We set the path to the tiles that have been created in the preprocessing notebook, `3_preprocessing.ipynb`.

In [None]:
base_input_dir = '/media/pablo/Shared files/data/'  # Adjust this path to your data directory containing the labelled dataset
input_labelled_dir = os.path.join(base_input_dir, 'Satellite_burned_area_dataset')  # Path to the original labelled dataset
tile_dir = os.path.join(base_input_dir, 'tiled_labelled_dataset')  # Path to the tiled dataset
sentinel_type = 2  # Sentinel-2 data

## 0.3. Notebook description

In this notebook we evaluate the model trained on Sentinel-2 L2A images on the test split made in that notebook.

> For consistency, in this notebook we again create the same split in the same way, but in this case we will only be using the test data. **Please ensure that the seeds set in both notebooks are the same for avoiding data leakage and creating the same test set in both notebooks**. Furthermore, pre-processing must be implemented in the same way as for the training notebook with Sentinel-2 L2A images.
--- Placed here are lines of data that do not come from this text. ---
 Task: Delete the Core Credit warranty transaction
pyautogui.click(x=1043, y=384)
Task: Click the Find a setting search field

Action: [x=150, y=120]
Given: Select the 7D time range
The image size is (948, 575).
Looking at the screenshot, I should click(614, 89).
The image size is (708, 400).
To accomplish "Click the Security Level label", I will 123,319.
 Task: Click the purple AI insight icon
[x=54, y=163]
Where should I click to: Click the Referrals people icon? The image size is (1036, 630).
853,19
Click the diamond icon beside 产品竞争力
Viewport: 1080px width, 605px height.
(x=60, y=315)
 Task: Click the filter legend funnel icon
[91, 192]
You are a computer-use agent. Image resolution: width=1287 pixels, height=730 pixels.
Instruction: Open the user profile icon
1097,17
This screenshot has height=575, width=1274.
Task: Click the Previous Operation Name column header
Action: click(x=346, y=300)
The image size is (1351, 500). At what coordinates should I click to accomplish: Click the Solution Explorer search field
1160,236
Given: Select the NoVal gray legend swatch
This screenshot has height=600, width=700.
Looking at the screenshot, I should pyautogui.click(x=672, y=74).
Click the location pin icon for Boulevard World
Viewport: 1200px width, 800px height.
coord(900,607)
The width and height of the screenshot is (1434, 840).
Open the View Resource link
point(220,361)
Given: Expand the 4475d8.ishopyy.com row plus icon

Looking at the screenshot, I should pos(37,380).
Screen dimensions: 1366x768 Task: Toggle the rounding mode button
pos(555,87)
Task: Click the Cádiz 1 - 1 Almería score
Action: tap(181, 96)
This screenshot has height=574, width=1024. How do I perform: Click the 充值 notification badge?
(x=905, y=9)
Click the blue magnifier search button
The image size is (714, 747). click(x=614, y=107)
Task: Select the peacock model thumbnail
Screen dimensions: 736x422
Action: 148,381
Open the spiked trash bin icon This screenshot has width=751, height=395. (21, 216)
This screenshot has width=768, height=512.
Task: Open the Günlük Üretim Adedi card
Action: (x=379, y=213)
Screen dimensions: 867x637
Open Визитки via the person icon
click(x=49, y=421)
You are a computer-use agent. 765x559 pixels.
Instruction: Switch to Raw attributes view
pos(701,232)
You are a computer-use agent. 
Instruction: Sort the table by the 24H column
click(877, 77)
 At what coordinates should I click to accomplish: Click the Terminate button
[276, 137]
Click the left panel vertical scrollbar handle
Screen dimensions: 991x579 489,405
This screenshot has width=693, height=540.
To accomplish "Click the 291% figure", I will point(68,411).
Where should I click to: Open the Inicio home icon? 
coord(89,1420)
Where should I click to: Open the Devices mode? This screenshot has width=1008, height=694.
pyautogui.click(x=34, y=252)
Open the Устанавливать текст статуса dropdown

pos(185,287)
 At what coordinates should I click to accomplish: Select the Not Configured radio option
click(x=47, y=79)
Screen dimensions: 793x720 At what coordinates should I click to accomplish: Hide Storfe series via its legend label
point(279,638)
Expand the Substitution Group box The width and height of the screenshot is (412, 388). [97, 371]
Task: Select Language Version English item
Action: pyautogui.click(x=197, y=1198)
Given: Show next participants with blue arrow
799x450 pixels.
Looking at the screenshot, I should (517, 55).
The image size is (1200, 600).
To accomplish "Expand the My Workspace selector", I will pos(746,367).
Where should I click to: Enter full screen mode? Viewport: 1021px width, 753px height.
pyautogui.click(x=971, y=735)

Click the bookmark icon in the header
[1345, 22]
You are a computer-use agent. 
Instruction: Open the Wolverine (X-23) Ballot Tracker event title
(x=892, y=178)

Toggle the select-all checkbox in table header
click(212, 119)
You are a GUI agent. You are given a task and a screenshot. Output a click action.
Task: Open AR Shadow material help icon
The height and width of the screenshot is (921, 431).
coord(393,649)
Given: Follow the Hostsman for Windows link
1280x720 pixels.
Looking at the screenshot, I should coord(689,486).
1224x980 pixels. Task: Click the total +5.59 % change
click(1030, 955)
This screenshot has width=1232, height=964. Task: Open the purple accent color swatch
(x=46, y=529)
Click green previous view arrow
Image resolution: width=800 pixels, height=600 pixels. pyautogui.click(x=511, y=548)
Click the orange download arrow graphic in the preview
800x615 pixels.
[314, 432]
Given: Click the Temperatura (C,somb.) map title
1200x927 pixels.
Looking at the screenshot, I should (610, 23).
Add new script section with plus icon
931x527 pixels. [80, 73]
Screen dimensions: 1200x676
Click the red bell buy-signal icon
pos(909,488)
It is done here again for clarity.

*Reminder of label interpretation: **the brighter the label in the mask, the higher the severity of the fire (white if maximum severity)**. Areas affected by fires of lower severity are darker. There are 5 severity levels, from 0 (not burned) to 4 (maximum burn damage).*

# 1. Preparing the data

## 1.1. Getting the image and masks paths

In [None]:
# Get all of the folders within the tiles directory
fire_folders = sorted([f for f in os.listdir(tile_dir) if os.path.isdir(os.path.join(tile_dir, f))])
# Print the first 5 folders
print("First 5 fire folders:")
print(fire_folders[:5])
# Print the total number of fire folders
print("Total number of fire folders:", len(fire_folders))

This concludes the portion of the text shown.